The Secretaries argue that their object is denuclearization, and that the U.S. “has no interest in regime change or accelerated reunification.” However, denuclearization and peace and security on the Korean peninsula are impossible without improvements in the humanitarian situation in the country, which itself is impossible without dramatic changes in the current regime. These senior Trump Administration officials are thus hawking a plan that they should know is illogical.

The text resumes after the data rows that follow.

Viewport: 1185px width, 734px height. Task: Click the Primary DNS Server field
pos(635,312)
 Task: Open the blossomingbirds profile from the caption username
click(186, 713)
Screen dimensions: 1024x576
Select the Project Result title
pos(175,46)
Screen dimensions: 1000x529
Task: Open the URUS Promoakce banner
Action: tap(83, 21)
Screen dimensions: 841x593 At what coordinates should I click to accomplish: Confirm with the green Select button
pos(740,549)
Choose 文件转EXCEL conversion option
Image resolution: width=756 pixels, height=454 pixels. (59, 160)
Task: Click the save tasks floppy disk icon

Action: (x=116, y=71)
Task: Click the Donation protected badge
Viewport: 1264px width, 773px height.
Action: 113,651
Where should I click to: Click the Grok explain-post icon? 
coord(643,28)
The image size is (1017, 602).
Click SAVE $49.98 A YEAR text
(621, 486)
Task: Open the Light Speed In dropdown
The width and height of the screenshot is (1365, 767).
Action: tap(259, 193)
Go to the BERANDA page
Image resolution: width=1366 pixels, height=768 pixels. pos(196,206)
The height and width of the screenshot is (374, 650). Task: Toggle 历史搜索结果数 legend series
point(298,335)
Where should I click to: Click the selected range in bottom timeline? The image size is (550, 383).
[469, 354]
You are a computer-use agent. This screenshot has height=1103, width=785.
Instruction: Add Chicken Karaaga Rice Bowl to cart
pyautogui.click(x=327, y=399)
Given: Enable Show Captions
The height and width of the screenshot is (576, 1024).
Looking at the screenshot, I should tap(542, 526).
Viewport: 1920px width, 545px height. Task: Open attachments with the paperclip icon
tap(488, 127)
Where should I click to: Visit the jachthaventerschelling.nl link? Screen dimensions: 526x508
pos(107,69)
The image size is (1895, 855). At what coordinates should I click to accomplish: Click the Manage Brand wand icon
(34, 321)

And that observation does not even delve into the profound irrationality of calling a policy “strategic accountability” without including criminal accountability for the grave crimes against humanity committed by the regime.

Essentially, then, by ignoring the human rights half of the equation when the world is watching and the North Korean leadership is apparently listening, the Trump Administration is setting itself up for continual failure with North Korea. The human rights abuses suffered by North Koreans are not merely a depressing footnote to the nuclear problem—they are a key element of any solution to it.

Accordingly, in holding Pyongyang to account, the Trump Administration should do just that. In calling out North Korea’s nuclear obsession, Trump and his surrogates should regularly account for the multitude of crimes committed by the regime and consistently identify the country as a human rights abuser. They should constantly link North Korea’s nuclear program to violations of human rights law. And they should utilize the international community’s repeated and explicit denunciations of the human rights situation in North Korea in their diplomatic strategy. Doing so would better address the root causes of the threat, while at the same time reminding North Korea that, despite its repeated use of nuclear misdirection, the world cares about how it treats its people.

Furthermore, a human rights-centric approach to dealing with North Korea’s machinations would likely be a far more peaceful (and less constitutionally dodgy) strategy for dealing with the country’s nuclear ambitions than the preemptive strike plans reportedly contemplated earlier this month. And as an added bonus, improving human rights in the country would likely also be helpful in the coming (or maybe even ongoing) cyber war with North Korea.

A human rights-centric approach to the North Korean nuclear program doesn’t mean abandoning sanctions or looking for radical new ways to deal with North Korea. From the Commission of Inquiry report to numerous Security Council resolutions, the evidence and the legal groundwork are already there for a robust human rights-centric approach to Trump’s dealings with North Korea. What is missing, however, is consistency in identifying the key human rights element of the nuclear threat—and an explicit highlighting of human rights concerns (criminal accountability among them) when the Administration engages with North Korea on the international stage.

Humanitarian concerns and international human rights law simply can’t be ignored or downplayed in any discussion of the North Korean nuclear problem—they are two sides of the same coin. This is certainly neither an innovative perspective nor one that is unknown to senior Trump Administration officials. But it seems this Administration forgets that important lesson when tensions flare and it undertakes a game of nuclear chicken.